What is this thing on the vaccine syringes?

My neighbor and I, who watch the news on TV together a lot, have been wondering what this thing is on the covid vaccine syringes. It’s the orange thingy in this pic:

Here’s another pic that seems to show the same thing in a different position: (Sorry, it won’t display here. You’ll just have to click on it to see it.)

https://img-s-msn-com.akamaized.net/tenant/amp/entityid/BB1fZkH7.img

It’s a safety syringe. The orange thing is a cap that deploys for needlestick prevention after the syringe is used.

For example:

So, it’s a sort of flip-top cap that flips up over the business end after the shot’s been given?

Does it also cover the needle before the shot is given? The first picture above seems to show a separate cover over the needle.

My understanding is that it is for use only after the needle is used. Some flip into place, others slide using a folding mechanism. I think there are reasons to not use the same thing to cover the needle before and after use. The needle is capped because it comes that way as part of keeping it sterile.

When I was looking for a cite just now, I learned that the syringes often have a reuse prevention mechanism built in as well that sort of sabotages the syringe.

I can tell you, as a diabetic, the only time I’ve gotten a needlestick is putting the needle cap back on.
(More often than not it’s because the needle went through the cap.)

Aha. Iggorance fought.

I didn’t know it was a “safety syringe” therefore I wouldn’t have known what key words to google for, until reading @eschrodinger’s post. Now, knowing that, I googled and saw all sorts of stuff on the subject. Thanks.

The safety cap, deployed after the syringe is used, enables the user to cover the syringe one-handed and drastically reduces the chance of needle sticks.

Exactly – it prevents the situation described by crowmanyclouds, of having to thread the needle back into the cover, which means putting a hand in front of the exposed needle and thrusting in its direction.

Video demonstration.

It also reduces the chance of later needlesticks while handling the disposal units.

I’m appalled at that description.
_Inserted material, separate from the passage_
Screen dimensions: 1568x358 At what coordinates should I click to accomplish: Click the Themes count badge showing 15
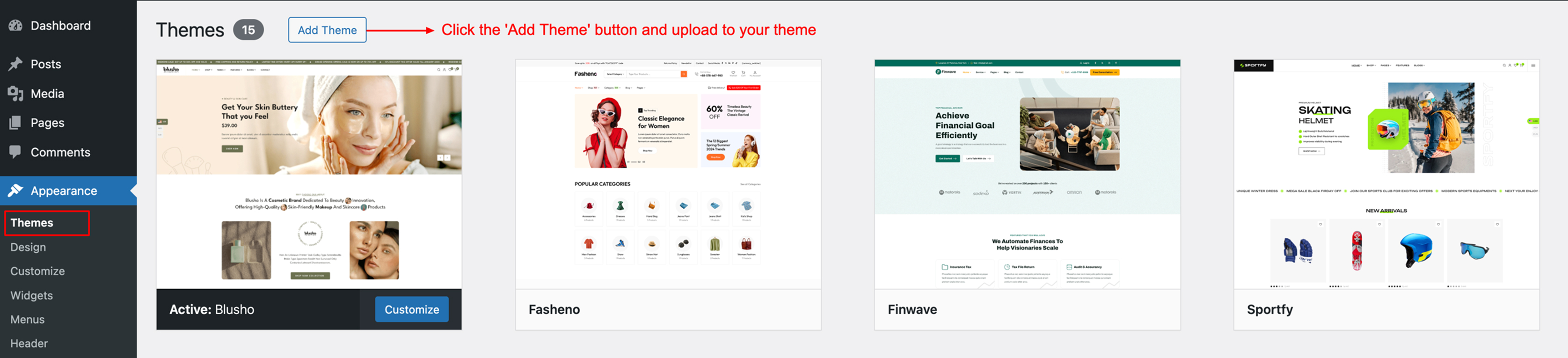point(248,30)
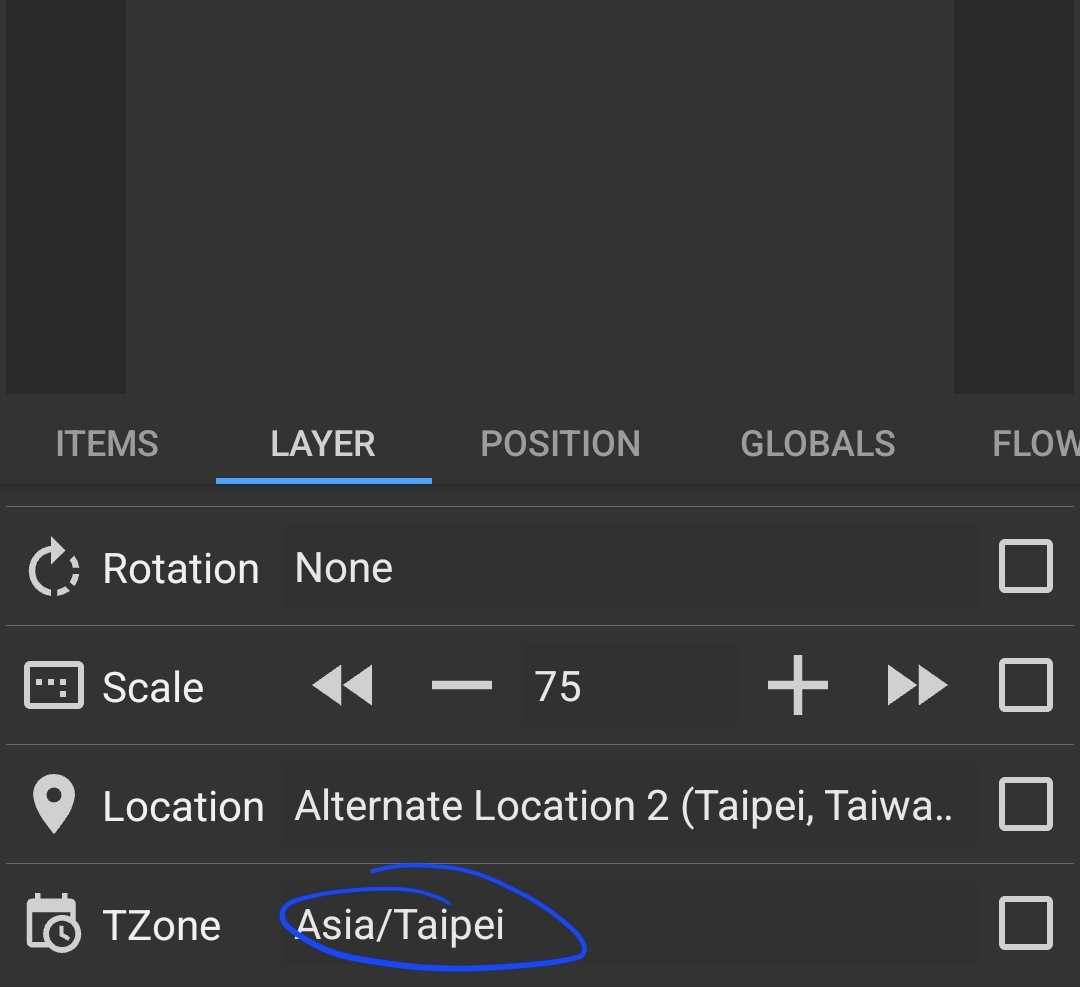
Task: Click the scale value field showing 75
Action: (628, 686)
I would have said that it minimizes the amount of time the needle is exposed between injection and safe disposal. Because (around here) recapping a needle has been bad practice and not done for the last 40 years.

When I got my second vaccination I asked the nurse who’d poked me what gauge the needle was because I’d noticed on the first one it looked pretty tiny. “Gee, I don’t know,” she replied and showed how it disappeared after use. She guessed it was a 25.
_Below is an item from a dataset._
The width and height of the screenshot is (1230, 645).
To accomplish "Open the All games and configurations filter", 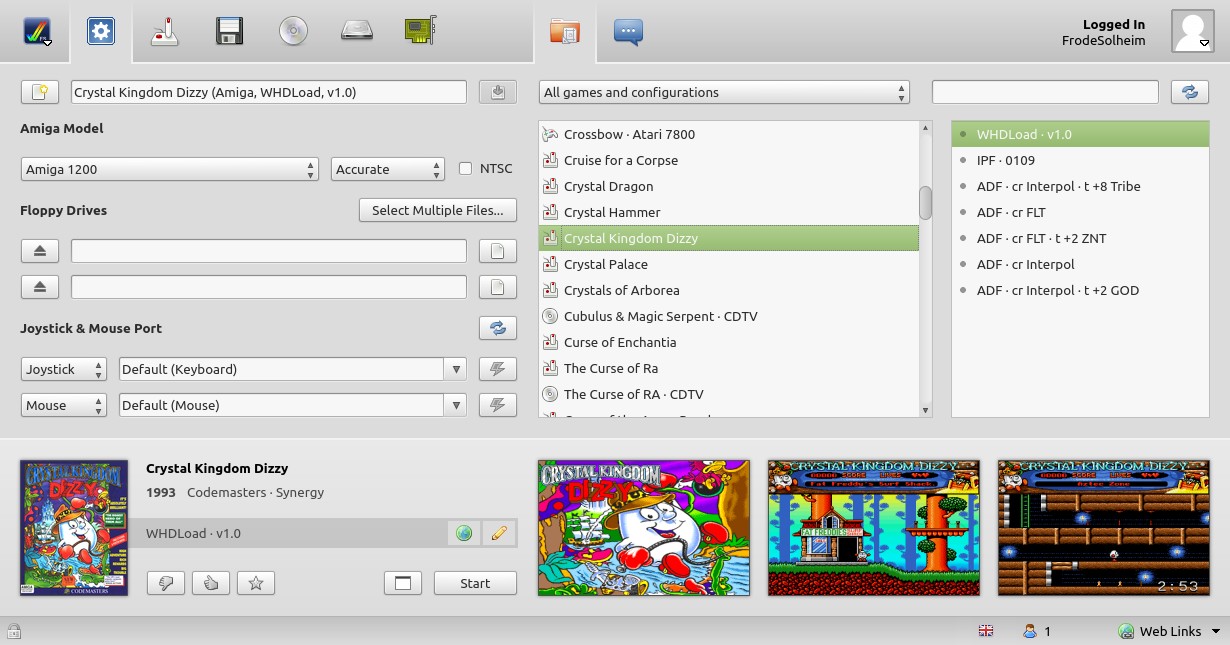I will [724, 92].
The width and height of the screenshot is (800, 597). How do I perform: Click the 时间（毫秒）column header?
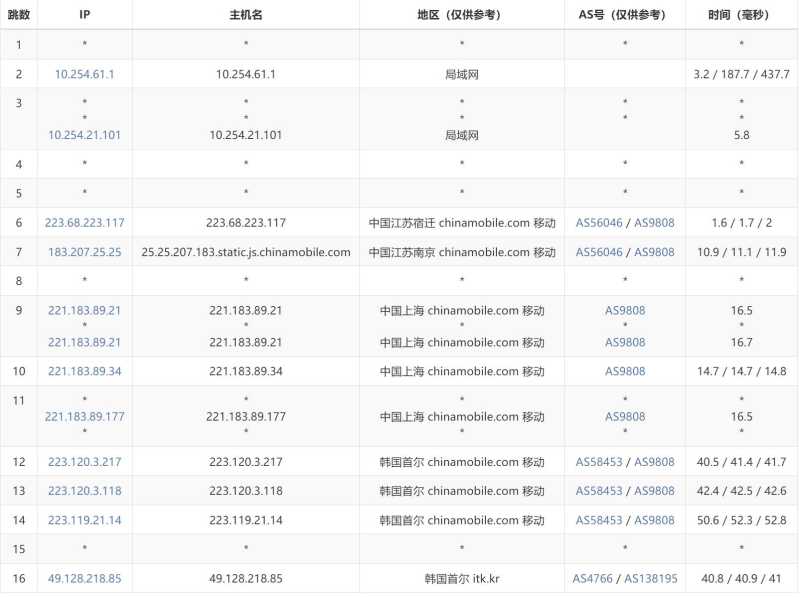[741, 14]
The syringes were also filled by the time she got them. I don’t know if they were prefilled by Pfizer or by a team preparing them and handing them off to the ones in the pavillions doing the dirty work.

Both having prefills and not worrying about handling sharps has to be a boon when you’re working in a parking lot.

Does both, surely – and I know when I worked with sharps back in the mid-80s we never ever recapped either.

They would not have been refilled by Pfizer. That vaccine is shipped in vials and the vaccine is reconstituted by a pharmacist and it must be injected within a few hours of being reconstituted. In most cases a nurse or tech was on site drawing up each dose out of a vial, labeling the syringes which would then be walked immediately over to another nurse who in a strictly tracked and monitored span of time injected it. At each Pfizer site they very carefully watch and do not reconstitute and prefill syringes too far ahead time wise or else they might need to be discarded.

I volunteered at a clinic yesterday, and @BippityBoppityBoo is right. Someone onsite was reconstituting and drawing up the vaccine doses. Prepared syringes were delivered to the vaccinators as needed. During the busiest time, 10-12 would get dropped off regularly. Then as we got closer to closing up we’d have to say how many we needed based on how many were in our line, and we’d get just that many dropped off.